I feel relatively confident in saying that if these same four women had told the exact same story with the same corroborating evidence about, say, George Clooney, virtually everyone who reads this website would have already convicted Clooney firmly in their minds. The women have come forward by name. One has voluntarily aired all her embarrassing dirty laundry. None of them know each other. Many of them talked about their experiences contemporaneously with their friends. Where possible, their stories have been checked against dates to verify that they were, in fact, in the same place at the same time as Moore. They have invited and practically dared the world to contradict their stories.
None of the excuses currently being offered in defense of Moore — that the stories are decades old, that there is no physical proof, that they were initially carried in a newspaper known for bias — have mattered in the slightest when it came to Weinstein, Spacey, Louis C.K. or Bill Cosby. And that ought to be reason enough for us to say, at the very least, that their story looks credible on its face. That while we don't want to believe it about someone who is on "our side," and we want to give him an opportunity to defend himself, that it looks pretty bad. It looks a whole lot like a pattern we would believe about anyone else. If it can be true about liberals in Hollywood, it can be true about conservatives in Alabama.

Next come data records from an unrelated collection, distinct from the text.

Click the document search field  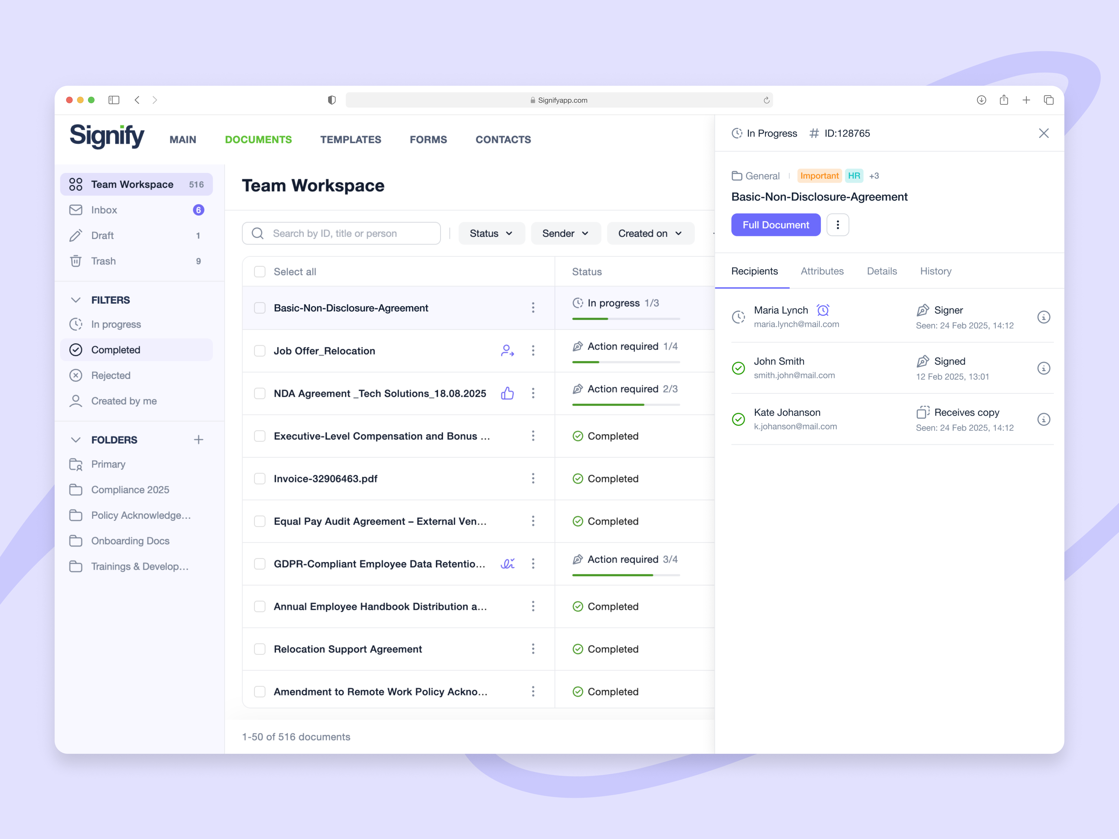[x=349, y=234]
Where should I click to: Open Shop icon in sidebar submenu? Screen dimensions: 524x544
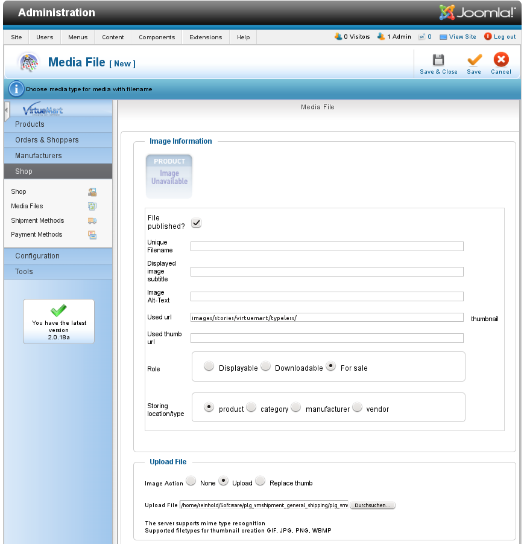pos(92,192)
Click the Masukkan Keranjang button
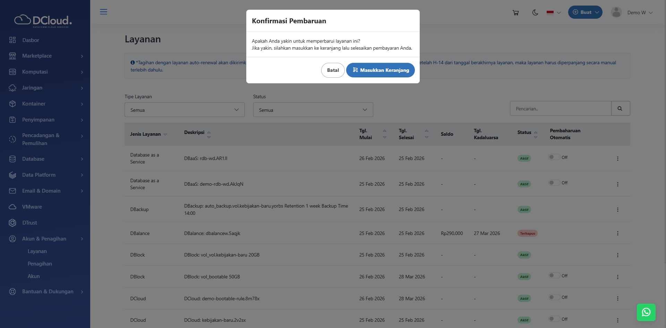This screenshot has height=328, width=666. 380,70
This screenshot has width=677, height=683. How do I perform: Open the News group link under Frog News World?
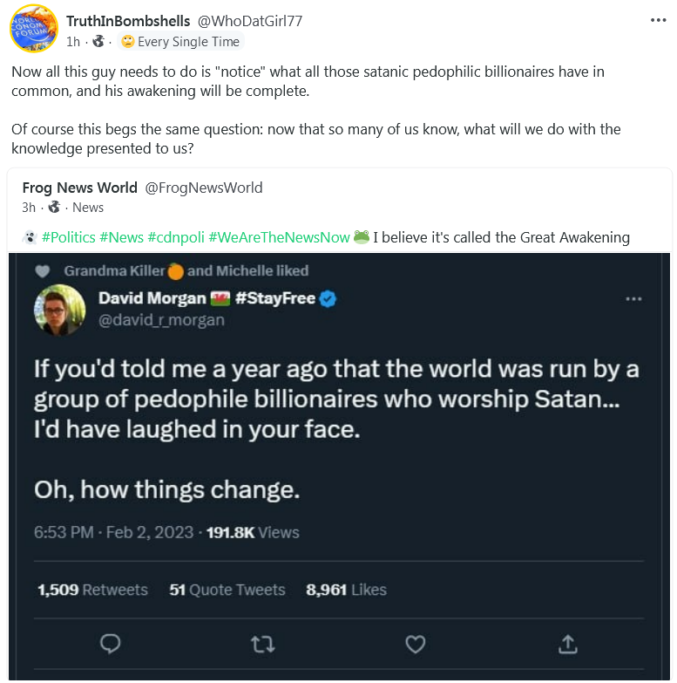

And most importantly, we ought to be willing to at least provisionally accept that women who come forward with allegations of sexual assault are telling the truth, especially where there is not an obvious factual reason to disbelieve them. It is certainly possible for every human being to lie, and that includes every woman. No one is suggesting anything different. Don't leave your critical thinking faculties at the door whenever one of these stories pops up. But maybe it's time to realize that a lot more of these stories are true than we previously believed.